I was lucky to train in both psychotherapy and psychiatry from an expert in these matters, Dr. Jim Abelson. His research focused on anxiety and stress and how they affect our bodies and behaviors. Social anxiety and social threats activate our body's stress response. If this stress response becomes chronically active, it causes all kinds of problems, including higher risk of heart disease, sleep problems, and even early death.
Social threats can be studied in a lab where people participate in tasks. One especially important task is the Trier Social Stress Test. This test is designed to make a person (the study subject) anxious by asking them to give a speech to critical evaluators about why they should get a job they want.
During my training, Abelson’s group made an exciting discovery about how to reduce the body’s response to social stress.
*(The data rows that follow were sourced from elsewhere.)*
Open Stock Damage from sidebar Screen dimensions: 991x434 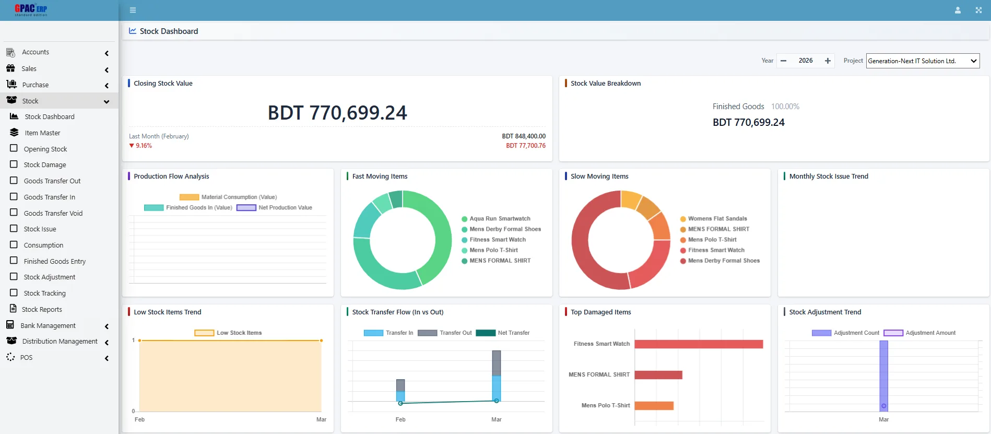click(45, 165)
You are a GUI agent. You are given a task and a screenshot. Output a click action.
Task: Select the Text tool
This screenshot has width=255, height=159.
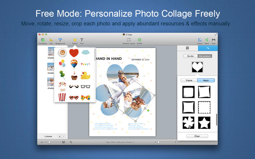[x=82, y=40]
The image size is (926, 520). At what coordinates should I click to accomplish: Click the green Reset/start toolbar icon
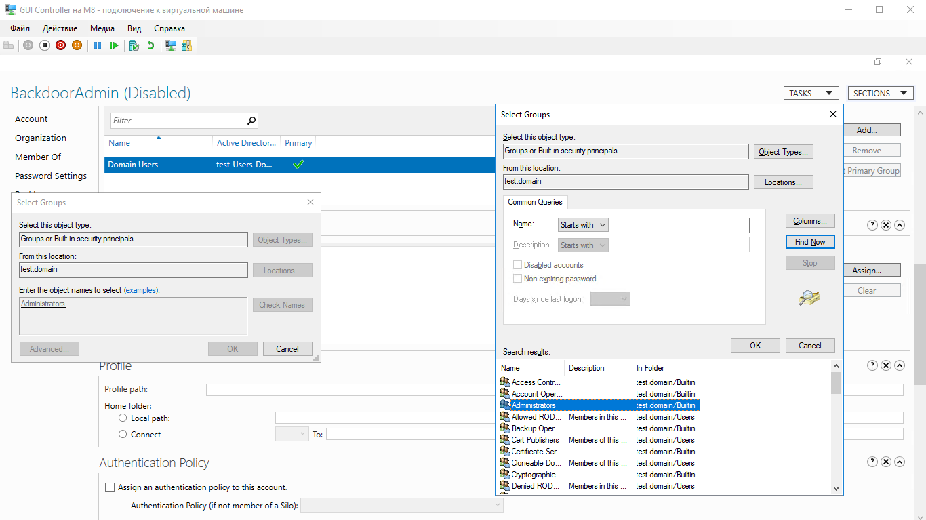[x=114, y=45]
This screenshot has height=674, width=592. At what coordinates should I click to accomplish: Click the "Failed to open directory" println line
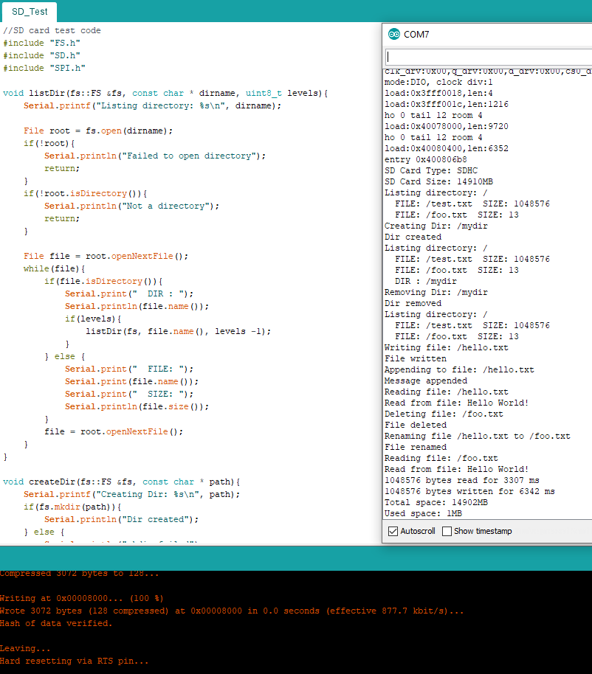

His group studied whether there were concrete strategies that people could use to reduce their body's stress response during this social stress task. His group tried multiple strategies, all of which could theoretically reduce stress, and they measured stress responses with questionnaires and blood tests for stress hormones, like cortisol.
The findings were fascinating. Giving participants the option to leave the task when stressed (escape) or using cognitive techniques in anticipation of anxiety (coping strategies) did not reduce the body's stress response.
You know what did? Focusing on compassionate goals. When participants were instructed to focus on how their goals would help others and do good in the world, their stress response was lower. Interestingly, participants didn’t subjectively feel less anxious; the feeling of anxiety remained the same. And that makes sense—stressful things feel stressful. However, blood samples showed that their body’s stress response was measurably lower, and they also felt subjectively better afterward.
Many other studies also have shown that compassionate goals and non-zero-sum relational thinking (cooperation rather than competition) reduce stress in stressful situations. Importantly, higher compassion doesn’t just help us as individuals. Higher compassion improves behaviors linked to the health and resilience of our communities (e.g., improved health behaviors during the COVID-19 pandemic).
This isn’t to say that being brave or courageous is easy, or that we will always get what we want if we stand up for what is right. However, it is clear that bravery and courage are cultivated. The things we practice and nurture in ourselves are ultimately what we become and what we bring to the world.
How do we gain bravery and courage?
Focus on compassionate goals. This helps you feel less defensive. Bravery is easier to access when you don’t feel trapped and “on defense.” It also enables you to think more creatively and reduces stress.
Find your community. Keep in mind you may have many communities, each oriented around different aspects of things that matter to you. Not only does engaging with your community reduce stress, but it also helps you “get out of your head” and connect with your compassion and values.
Plan your rest. As we learned above, constantly elevated stress is not healthy long-term. Treat your rest as if it is important, because it is. You cannot come back stronger and more resilient if you never take a break.
Doing these things alone will not change the world. We have to act bravely, not just feel brave on the inside. When we act courageously, with feedback from our communities and with our eyes on the goal of building others up, we engage the situations that make us feel powerless, rather than freezing or retreating from them. That is the first step toward making change!
For further reading:
Abelson JL, Erickson TM, Mayer SE, Crocker J, Briggs H, Lopez-Duran NL, Liberzon I. Brief cognitive intervention can modulate neuroendocrine stress responses to the Trier Social Stress Test: buffering effects of a compassionate goal orientation. Psychoneuroendocrinology. 2014 Jun;44:60-70. doi: 10.1016/j.psyneuen.2014.02.016. Epub 2014 Mar 3. PMID: 24767620; PMCID: PMC4120861.
Tolonen I, Saarinen A, Puttonen S, Kähönen M, Hintsanen M. High compassion predicts fewer sleep difficulties: A general population study with an 11-year follow-up. Brain Behav. 2023 Oct;13(10):e3165. doi: 10.1002/brb3.3165. Epub 2023 Aug 22. PMID: 37608595; PMCID: PMC10570475.
Ospina J, Jiang T, Hoying K, Crocker J, Ballinger T. Compassionate goals predict COVID-19 health behaviors during the SARS-CoV-2 pandemic. PLoS One. 2021 Aug 6;16(8):e0255592. doi: 10.1371/journal.pone.0255592. PMID: 34358256; PMCID: PMC8345887.